Here, we’ll look at the evolution of lookbooks from lifestyle photography galleries to moving, interactive, and shoppable selling tools. Plus, we’ll walk you through the easy steps to create a digital lookbook for your brand, using real inspiring lookbook examples to guide you.
What is a digital lookbook?
A digital lookbook is an arrangement of photos and multimedia displayed in an online format like a PDF magazine or webpage. They are used as portfolios for artists and designers or as a branding and selling tool for consumer brands that sell lifestyle or fashion products. Digital lookbooks typically feature lifestyle photos—and sometimes videos or GIFs—in multiple layouts and digital formats.
Using tools like lookbook-enabled website templates and lookbook apps or plug-ins, brands can create dynamic lookbooks that have features such as animations, carousels, video, and shoppable images that link directly to product pages or the shopping cart.
Why create a digital lookbook for your brand?
Lookbooks offer a way for founders to create a customer experience and immerse customers in their story, in the way retailers use merchandising to achieve the same. In lieu of being able to try on or feel products IRL, lookbooks inspire the imagination and show products in action. This can help convert customers who can more clearly see styling options, movement, and drape of a garment.
Digital lookbooks are also an economic and sustainable way for brands to produce an editorial-style asset at a low cost. At an in-person event, a simple four-by-six-inch card with a QR code can link to a multi-page full-color spread of lifestyle photography—with more functionality and less waste than a print lookbook.
The purpose of a lookbook can vary depending on the type of business. Some wholesale-only or B2B brands may use a digital lookbook as a wholesale catalog for prospective retailers. Most B2C and DTC businesses use lookbooks to make a statement about brand aesthetics and values.
Not every brand is a good candidate for a lookbook. The fashion industry has the biggest opportunity, followed by home décor, sporting goods, skin care, and children’s products. Any brand that has a strong lifestyle POV can see benefits from digital lookbooks. Industries like electronics, automotive parts, or intimate personal care, on the other hand, may not be a fit.

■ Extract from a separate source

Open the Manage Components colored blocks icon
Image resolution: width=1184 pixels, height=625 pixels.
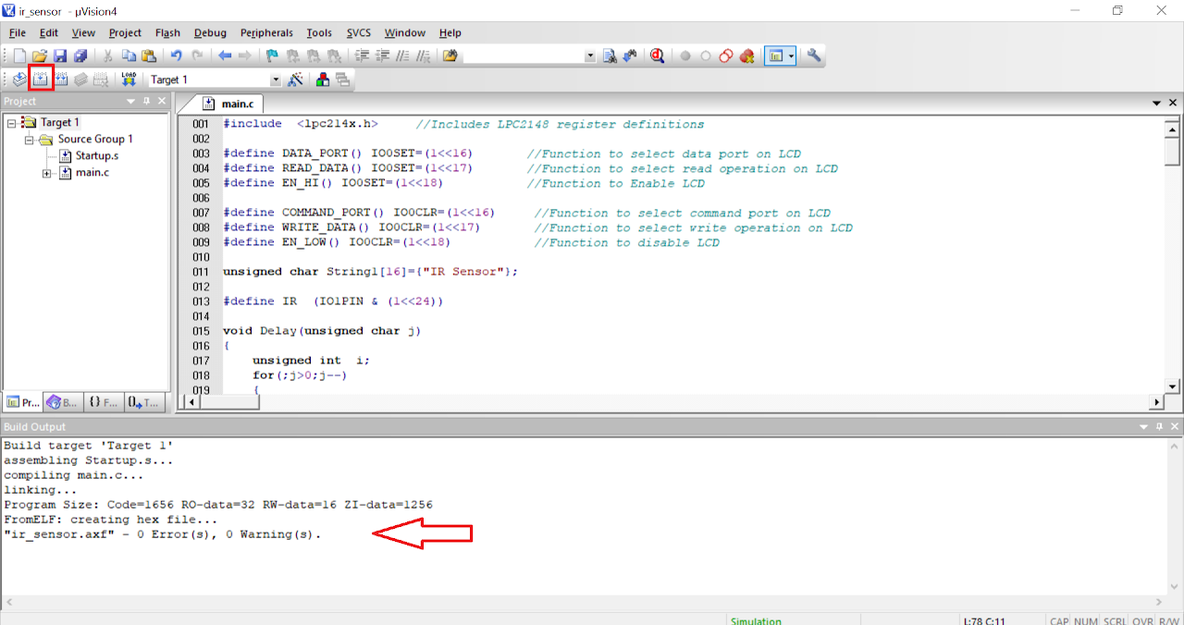pyautogui.click(x=322, y=80)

What should a great lookbook include?
The best lookbooks tell a story. That can be achieved through a combination of high-quality lifestyle photos, sometimes video, and descriptions that convey a mood (versus functional product descriptions).
Great photography is the key to a successful lookbook. While it’s possible to achieve DIY website-ready product photos with a few simple tools, a lifestyle photoshoot could require styling, location scouting, models, and makeup. Hiring a professional photographer to take care of the details is ideal to help achieve your vision.
But, as social media has amplified trends in raw and untouched pictures, a DIY photography option is accessible to small budgets. Founders with a great eye can use an iPhone camera and free photo editing tools to achieve similar results.
Modern digital lookbooks should also include interactive features that let customers zoom in, see products in action, and link out to product pages.
How to create a digital lookbook in 6 steps
Now that we’ve established the benefits of lookbooks, we’ll explore how you can create one for your own brand. Even if you’re not a natural creative, a DIY digital lookbook can be created in six simple steps:
- Decide what you want to achieve with your lookbook
- Make strategic design choices that tell a story
- Invest in professional photography and video for a polished look
- Choose a lookbook-friendly theme or a plug-and-play template
- Make it shoppable by installing a lookbook app
- Drive sales from your lookbook
Let’s dive into each step to learn more and get inspired by some real lookbook designs from top brands.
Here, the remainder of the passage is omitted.